Only lines holding the word "computer" are wanted. Copy them from the listing below.
★ ★ ★
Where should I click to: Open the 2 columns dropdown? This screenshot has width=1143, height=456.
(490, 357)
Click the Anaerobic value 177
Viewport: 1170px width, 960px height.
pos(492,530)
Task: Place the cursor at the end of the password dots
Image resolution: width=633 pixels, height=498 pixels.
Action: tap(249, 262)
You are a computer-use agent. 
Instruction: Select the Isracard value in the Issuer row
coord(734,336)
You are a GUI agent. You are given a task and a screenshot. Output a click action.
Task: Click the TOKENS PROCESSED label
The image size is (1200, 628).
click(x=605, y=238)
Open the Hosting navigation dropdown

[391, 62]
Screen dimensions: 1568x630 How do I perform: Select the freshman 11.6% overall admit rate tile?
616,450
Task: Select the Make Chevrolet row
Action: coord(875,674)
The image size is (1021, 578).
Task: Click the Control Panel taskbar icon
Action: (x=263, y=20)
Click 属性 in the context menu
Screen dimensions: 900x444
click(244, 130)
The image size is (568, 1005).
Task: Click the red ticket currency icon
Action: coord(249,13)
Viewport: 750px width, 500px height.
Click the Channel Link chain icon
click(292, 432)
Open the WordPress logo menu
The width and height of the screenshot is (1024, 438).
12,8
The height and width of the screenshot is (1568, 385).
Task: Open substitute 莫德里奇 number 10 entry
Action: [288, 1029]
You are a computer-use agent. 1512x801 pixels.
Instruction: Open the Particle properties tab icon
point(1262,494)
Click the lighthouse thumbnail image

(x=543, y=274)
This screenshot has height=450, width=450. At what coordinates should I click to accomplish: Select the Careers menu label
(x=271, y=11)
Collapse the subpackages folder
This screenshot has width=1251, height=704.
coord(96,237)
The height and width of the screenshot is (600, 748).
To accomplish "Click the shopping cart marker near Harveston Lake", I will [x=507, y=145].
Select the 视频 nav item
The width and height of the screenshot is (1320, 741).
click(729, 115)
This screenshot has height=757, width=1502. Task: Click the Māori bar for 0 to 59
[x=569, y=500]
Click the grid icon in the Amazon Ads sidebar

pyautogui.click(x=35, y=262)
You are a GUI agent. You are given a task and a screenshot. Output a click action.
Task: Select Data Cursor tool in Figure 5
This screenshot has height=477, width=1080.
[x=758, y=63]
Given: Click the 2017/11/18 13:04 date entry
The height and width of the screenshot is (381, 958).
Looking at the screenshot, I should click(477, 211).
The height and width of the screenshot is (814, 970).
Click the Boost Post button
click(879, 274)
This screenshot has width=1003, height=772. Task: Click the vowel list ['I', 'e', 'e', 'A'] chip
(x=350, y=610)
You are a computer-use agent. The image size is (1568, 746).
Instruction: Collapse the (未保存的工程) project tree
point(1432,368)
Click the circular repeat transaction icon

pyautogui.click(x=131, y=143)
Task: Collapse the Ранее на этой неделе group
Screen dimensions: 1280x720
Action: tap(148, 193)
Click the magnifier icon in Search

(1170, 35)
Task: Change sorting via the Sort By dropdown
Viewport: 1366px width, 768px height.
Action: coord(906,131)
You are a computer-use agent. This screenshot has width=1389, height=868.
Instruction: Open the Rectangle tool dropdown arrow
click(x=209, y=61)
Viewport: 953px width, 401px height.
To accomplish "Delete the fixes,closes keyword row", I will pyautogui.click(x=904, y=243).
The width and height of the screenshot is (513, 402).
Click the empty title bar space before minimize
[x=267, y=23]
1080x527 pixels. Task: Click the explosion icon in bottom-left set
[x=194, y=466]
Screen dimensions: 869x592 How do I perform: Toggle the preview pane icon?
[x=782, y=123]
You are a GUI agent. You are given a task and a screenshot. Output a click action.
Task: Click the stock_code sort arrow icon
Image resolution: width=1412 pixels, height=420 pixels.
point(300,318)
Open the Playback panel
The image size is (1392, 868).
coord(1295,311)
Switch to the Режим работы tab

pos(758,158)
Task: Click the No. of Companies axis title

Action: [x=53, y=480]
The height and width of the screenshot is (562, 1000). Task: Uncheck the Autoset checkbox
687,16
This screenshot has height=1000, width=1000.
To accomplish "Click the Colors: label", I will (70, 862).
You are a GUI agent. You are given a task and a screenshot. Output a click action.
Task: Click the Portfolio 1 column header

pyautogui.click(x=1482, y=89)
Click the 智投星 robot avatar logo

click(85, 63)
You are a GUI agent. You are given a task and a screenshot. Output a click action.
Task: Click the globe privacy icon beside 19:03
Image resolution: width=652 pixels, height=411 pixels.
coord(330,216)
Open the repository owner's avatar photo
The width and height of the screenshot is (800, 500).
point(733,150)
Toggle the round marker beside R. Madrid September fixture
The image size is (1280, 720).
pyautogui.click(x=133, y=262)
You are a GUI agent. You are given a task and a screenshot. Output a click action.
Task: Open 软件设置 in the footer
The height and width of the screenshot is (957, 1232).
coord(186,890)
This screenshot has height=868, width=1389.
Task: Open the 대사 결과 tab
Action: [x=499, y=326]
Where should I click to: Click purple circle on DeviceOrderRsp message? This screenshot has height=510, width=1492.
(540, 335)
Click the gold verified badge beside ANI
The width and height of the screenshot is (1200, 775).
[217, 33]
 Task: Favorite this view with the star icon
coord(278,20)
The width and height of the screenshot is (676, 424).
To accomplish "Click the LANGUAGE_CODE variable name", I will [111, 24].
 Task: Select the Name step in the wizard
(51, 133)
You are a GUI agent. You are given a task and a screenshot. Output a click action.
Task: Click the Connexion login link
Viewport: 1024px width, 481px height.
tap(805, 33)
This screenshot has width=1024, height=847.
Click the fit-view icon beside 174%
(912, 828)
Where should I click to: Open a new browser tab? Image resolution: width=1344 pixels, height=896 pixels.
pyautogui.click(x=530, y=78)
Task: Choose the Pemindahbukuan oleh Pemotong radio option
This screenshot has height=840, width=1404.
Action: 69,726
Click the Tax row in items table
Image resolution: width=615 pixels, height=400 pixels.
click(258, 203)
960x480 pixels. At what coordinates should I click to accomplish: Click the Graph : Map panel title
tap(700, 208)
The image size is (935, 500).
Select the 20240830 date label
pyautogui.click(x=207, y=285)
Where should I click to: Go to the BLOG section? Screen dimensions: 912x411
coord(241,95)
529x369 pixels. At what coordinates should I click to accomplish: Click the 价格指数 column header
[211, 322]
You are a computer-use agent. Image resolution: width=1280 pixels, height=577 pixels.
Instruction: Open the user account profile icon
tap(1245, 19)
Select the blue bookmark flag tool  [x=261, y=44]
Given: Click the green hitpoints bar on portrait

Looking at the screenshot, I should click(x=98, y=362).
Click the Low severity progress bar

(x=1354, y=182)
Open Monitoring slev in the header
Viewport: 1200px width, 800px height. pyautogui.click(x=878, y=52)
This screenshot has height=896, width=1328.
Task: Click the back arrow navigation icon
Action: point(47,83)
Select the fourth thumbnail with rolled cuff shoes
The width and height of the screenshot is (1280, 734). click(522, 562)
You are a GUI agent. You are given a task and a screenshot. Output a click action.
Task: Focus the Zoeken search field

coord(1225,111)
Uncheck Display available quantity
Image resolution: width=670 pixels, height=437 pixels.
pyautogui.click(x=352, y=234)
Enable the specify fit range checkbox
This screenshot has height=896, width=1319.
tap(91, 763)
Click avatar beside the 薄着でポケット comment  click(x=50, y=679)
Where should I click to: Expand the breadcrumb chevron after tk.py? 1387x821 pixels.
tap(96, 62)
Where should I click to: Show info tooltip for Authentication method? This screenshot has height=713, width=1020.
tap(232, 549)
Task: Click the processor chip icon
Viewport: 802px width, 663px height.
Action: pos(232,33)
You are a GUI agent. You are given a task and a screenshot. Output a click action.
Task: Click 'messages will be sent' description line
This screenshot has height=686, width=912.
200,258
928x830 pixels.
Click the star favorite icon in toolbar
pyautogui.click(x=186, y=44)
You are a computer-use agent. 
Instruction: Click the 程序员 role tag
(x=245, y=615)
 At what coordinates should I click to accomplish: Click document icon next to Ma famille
★ ★ ★
Solution to the exercise:
You are a computer-use agent. 
You are a computer-use agent. 1512x801 pixels.
You are a computer-use agent. The image size is (1568, 746).
You are a computer-use agent. This screenshot has width=1389, height=868.
You are a computer-use agent. Image resolution: width=1280 pixels, height=577 pixels.
You are a computer-use agent. 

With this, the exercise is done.